Alignment

The alignment module performs quality control, trimming, alignment, deduplication, and outputting of reads to a binary alignment map (BAM) file.

  1. Quality Control: A report of the FASTQ file quality is generated using the third-party software fastqc.

  2. Trimming: Adapters and low-quality base calls are trimmed from the ends of every read using the third-party software cutadapt.

  3. Trimmed Quality Control: Another report of FASTQ file quality after trimming is generated with fastqc.

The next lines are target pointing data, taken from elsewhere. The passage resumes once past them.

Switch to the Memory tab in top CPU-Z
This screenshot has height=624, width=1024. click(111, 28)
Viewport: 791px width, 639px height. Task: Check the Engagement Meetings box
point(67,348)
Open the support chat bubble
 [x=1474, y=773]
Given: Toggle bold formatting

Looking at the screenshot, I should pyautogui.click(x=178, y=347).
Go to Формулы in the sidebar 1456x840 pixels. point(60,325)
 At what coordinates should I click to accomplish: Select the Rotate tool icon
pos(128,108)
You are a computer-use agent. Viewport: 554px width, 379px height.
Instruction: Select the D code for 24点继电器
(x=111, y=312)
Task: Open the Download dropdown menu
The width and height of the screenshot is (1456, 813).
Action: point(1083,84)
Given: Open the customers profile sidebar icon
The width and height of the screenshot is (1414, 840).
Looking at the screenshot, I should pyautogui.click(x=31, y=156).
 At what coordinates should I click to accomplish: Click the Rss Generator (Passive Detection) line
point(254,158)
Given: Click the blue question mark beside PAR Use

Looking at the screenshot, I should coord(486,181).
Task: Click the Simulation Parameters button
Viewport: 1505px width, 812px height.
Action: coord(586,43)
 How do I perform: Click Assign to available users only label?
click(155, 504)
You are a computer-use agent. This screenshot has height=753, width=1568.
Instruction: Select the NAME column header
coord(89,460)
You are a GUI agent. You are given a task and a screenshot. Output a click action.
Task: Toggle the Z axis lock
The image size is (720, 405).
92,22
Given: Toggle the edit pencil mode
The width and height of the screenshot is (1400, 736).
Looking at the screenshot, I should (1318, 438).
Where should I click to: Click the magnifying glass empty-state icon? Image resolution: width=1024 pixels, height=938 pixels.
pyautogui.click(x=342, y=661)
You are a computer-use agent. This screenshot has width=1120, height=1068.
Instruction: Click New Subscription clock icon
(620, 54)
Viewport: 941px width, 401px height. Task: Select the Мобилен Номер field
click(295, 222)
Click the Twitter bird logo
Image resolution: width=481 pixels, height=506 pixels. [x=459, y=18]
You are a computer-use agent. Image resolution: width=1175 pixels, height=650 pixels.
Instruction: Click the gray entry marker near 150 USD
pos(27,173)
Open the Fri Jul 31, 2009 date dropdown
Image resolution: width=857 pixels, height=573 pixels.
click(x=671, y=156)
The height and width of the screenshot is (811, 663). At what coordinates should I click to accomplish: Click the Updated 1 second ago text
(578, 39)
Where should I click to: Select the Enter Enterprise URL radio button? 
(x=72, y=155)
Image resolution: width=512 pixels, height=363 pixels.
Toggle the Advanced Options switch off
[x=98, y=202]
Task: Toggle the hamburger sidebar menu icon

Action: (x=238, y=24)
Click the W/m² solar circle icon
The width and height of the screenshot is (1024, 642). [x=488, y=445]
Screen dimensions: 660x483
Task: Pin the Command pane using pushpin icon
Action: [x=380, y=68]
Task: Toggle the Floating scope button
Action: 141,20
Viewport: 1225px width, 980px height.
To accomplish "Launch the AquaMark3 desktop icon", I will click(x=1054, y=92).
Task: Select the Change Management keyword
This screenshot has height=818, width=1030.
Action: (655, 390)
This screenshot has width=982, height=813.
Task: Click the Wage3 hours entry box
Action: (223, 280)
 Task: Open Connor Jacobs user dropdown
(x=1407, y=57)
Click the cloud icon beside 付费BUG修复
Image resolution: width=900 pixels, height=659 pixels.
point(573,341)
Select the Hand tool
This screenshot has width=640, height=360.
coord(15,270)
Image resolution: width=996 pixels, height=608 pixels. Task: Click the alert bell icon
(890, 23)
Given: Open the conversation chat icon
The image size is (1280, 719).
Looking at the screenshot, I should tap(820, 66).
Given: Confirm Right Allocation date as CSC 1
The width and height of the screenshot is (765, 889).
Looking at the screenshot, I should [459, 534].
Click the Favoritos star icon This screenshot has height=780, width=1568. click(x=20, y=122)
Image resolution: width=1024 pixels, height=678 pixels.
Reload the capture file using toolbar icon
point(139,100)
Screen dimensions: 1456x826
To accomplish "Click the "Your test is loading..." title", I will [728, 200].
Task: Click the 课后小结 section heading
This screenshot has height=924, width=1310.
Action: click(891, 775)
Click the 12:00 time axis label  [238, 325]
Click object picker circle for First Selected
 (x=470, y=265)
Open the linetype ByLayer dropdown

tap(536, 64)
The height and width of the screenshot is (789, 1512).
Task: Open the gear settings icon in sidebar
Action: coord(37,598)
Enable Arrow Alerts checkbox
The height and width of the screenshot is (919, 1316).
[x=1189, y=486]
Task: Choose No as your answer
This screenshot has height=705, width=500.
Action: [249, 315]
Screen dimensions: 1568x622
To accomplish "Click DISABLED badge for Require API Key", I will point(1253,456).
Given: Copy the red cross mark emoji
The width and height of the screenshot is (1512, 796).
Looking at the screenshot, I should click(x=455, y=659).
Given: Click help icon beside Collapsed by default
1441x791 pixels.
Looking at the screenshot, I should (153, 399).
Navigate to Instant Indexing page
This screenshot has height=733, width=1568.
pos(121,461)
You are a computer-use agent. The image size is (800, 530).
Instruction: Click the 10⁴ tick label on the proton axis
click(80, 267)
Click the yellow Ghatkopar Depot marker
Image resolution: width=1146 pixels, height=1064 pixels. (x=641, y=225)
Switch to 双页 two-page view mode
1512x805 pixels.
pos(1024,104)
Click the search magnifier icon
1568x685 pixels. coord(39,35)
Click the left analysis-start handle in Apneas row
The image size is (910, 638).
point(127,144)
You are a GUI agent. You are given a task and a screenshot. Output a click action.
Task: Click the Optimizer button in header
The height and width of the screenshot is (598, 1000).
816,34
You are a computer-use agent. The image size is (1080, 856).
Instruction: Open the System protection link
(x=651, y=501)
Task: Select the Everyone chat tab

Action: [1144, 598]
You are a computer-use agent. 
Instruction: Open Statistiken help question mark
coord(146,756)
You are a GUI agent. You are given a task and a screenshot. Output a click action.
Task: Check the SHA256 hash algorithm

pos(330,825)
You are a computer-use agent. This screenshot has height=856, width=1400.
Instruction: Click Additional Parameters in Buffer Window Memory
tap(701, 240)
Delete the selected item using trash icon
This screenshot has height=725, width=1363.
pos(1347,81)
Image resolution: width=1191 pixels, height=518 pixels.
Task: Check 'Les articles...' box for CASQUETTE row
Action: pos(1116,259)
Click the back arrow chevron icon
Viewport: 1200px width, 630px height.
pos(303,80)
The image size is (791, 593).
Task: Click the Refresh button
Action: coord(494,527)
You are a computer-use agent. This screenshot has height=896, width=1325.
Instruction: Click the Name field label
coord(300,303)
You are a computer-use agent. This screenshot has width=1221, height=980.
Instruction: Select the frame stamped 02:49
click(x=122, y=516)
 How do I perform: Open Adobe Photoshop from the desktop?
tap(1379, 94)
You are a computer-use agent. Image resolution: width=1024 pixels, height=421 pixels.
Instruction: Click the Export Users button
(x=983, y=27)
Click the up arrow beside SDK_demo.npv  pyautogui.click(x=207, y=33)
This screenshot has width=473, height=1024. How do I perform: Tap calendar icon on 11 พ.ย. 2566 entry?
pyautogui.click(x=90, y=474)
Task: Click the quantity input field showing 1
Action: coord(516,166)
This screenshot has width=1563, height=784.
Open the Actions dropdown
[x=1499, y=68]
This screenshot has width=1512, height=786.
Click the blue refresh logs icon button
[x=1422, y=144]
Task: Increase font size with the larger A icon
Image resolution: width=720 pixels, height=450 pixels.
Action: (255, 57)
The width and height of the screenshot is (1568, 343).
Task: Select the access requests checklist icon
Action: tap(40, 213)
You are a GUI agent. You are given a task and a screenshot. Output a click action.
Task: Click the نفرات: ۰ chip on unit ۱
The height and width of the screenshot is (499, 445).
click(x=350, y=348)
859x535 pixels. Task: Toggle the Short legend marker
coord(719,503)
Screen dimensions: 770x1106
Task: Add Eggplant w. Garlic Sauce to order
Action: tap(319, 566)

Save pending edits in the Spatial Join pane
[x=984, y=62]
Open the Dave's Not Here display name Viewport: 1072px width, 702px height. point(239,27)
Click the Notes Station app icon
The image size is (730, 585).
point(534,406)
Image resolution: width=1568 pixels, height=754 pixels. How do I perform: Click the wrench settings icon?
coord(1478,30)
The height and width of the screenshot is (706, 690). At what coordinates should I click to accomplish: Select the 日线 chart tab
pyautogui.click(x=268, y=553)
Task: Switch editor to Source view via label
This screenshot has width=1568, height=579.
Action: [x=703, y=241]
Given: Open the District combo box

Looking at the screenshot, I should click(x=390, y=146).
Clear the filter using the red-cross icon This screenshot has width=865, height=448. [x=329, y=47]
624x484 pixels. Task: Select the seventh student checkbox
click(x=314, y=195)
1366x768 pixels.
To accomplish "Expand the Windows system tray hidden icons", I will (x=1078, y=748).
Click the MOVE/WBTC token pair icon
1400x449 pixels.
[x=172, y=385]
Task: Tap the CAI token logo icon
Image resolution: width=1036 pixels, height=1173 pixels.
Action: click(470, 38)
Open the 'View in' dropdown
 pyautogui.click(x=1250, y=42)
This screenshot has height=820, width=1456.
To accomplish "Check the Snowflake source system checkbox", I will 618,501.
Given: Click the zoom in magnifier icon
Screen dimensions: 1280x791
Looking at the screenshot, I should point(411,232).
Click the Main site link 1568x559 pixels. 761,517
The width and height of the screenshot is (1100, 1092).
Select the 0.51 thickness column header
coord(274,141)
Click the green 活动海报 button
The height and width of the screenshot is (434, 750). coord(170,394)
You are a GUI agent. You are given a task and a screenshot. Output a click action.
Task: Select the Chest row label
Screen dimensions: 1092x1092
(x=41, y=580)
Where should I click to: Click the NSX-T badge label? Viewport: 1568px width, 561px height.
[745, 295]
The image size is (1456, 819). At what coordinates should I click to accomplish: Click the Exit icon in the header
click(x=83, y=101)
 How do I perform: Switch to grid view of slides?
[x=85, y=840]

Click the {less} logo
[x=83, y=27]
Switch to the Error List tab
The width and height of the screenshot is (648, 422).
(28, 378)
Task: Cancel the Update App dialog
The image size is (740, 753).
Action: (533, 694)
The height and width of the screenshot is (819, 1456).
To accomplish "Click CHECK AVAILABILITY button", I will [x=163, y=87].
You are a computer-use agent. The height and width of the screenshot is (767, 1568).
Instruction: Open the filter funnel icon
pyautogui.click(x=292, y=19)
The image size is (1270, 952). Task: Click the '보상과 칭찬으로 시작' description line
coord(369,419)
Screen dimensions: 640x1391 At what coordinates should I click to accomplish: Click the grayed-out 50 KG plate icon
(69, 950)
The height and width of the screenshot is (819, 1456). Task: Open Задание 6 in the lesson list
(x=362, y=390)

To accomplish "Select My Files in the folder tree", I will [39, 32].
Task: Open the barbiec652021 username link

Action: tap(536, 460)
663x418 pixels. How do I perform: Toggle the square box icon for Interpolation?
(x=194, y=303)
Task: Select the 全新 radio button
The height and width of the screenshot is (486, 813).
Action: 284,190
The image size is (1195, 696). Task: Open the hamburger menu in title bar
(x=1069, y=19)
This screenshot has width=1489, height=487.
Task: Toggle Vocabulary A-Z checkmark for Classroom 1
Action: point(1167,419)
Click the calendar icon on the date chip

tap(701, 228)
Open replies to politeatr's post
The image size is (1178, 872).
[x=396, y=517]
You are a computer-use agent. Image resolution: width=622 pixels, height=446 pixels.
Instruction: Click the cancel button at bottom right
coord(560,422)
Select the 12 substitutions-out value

  4. Alignment: The trimmed FASTQ files are aligned to a FASTA file containing one or more reference sequences, yielding a sequence alignment map (SAM) file, using third-party software bowtie2.

  5. Deduplication: Reads that align equally well to multiple locations in the reference sequences are removed from the SAM file using a DREEM internal function.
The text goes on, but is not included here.